**Ziel**
Beginnen Sie bei der Zeile mit „Asse (810, 167)“ und enden Sie nach der Zeile mit „site map (747, 9)“: Geben Sie nur diese Einträge samt Aufforderungen erneut wieder und addieren Sie dabei zu jeder Koordinate in den Antworten 107. Lassen Sie die Bilder in Ihrer Antwort weg.
________________________________________
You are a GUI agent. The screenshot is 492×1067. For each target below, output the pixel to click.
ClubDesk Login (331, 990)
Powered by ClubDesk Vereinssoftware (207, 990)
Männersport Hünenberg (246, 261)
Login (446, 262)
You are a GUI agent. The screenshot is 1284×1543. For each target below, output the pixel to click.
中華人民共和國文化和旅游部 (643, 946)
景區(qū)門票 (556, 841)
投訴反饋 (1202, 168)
________________________________________
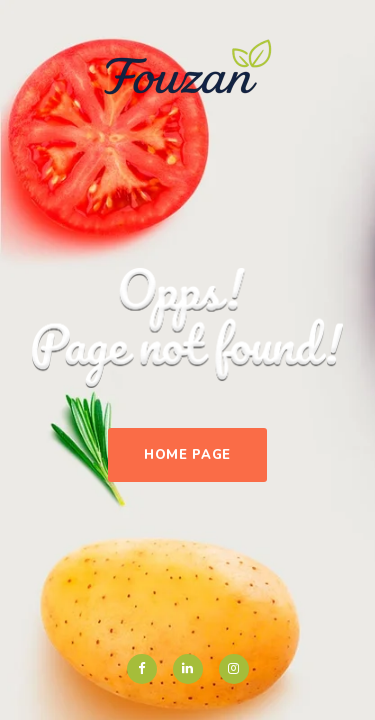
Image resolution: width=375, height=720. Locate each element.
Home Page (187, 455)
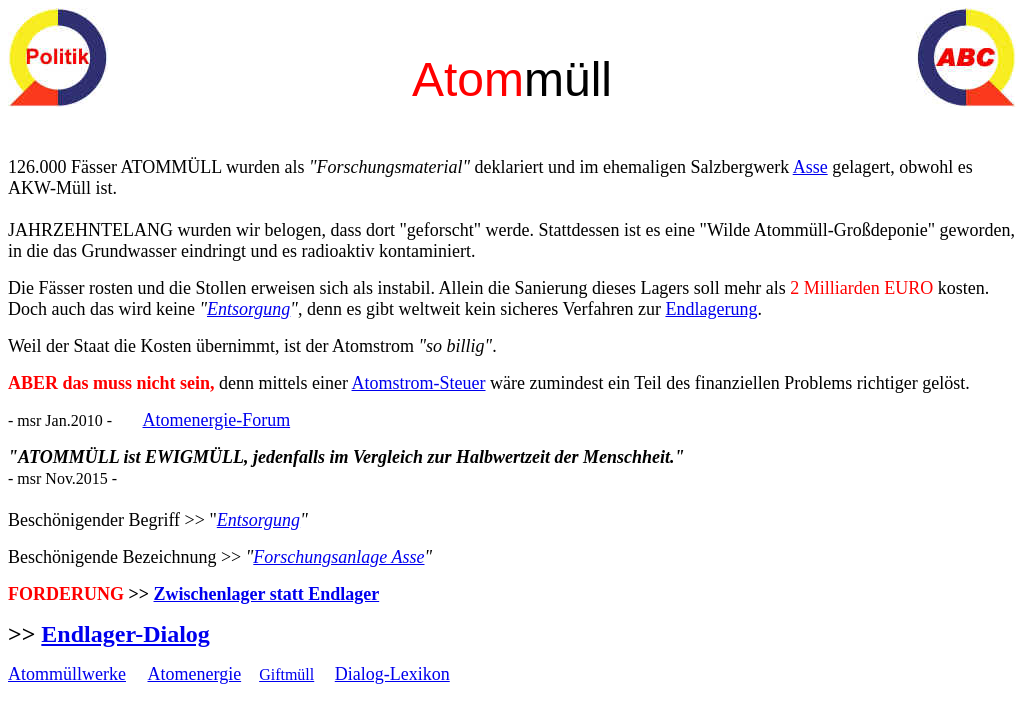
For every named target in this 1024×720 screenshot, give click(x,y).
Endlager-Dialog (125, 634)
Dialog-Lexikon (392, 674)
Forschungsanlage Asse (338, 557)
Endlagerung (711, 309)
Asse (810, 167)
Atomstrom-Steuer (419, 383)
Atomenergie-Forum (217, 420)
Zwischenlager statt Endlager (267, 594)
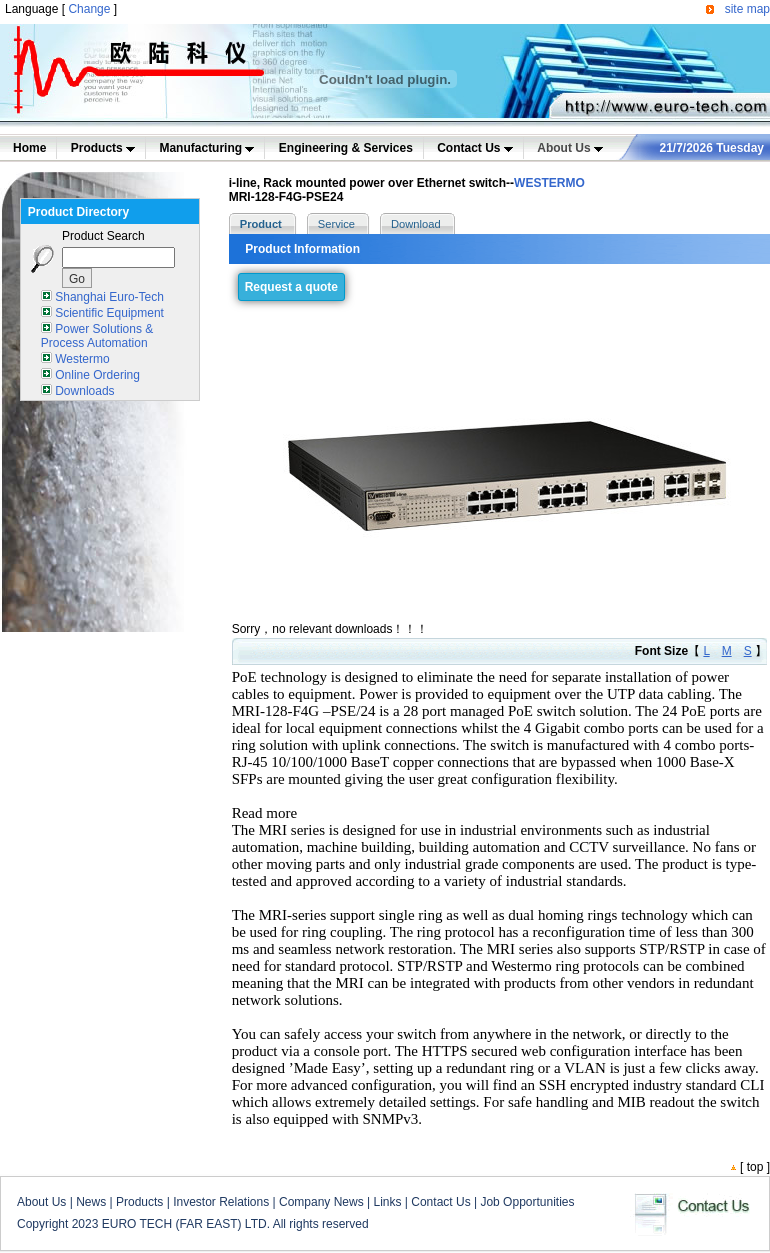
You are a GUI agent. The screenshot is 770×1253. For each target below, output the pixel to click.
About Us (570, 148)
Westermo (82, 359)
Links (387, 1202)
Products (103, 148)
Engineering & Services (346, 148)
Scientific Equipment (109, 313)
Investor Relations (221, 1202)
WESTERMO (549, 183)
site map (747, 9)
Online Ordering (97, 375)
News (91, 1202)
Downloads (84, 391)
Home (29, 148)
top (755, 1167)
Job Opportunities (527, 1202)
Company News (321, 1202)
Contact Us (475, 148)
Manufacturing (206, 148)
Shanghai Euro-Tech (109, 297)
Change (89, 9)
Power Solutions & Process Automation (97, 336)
________________________________________
**Antwort**
Asse (917, 274)
Atomstrom-Steuer (526, 490)
Atomenergie-Forum (324, 527)
Zwischenlager statt Endlager (374, 701)
You are a GUI agent. The screenshot is 770×1253. For each target below, output the pixel to click.
About Us (677, 255)
Westermo (189, 466)
Links (494, 1309)
Products (210, 255)
Engineering & Services (453, 255)
Scientific Equipment (216, 420)
Investor Relations (328, 1309)
WESTERMO (656, 290)
site map (854, 116)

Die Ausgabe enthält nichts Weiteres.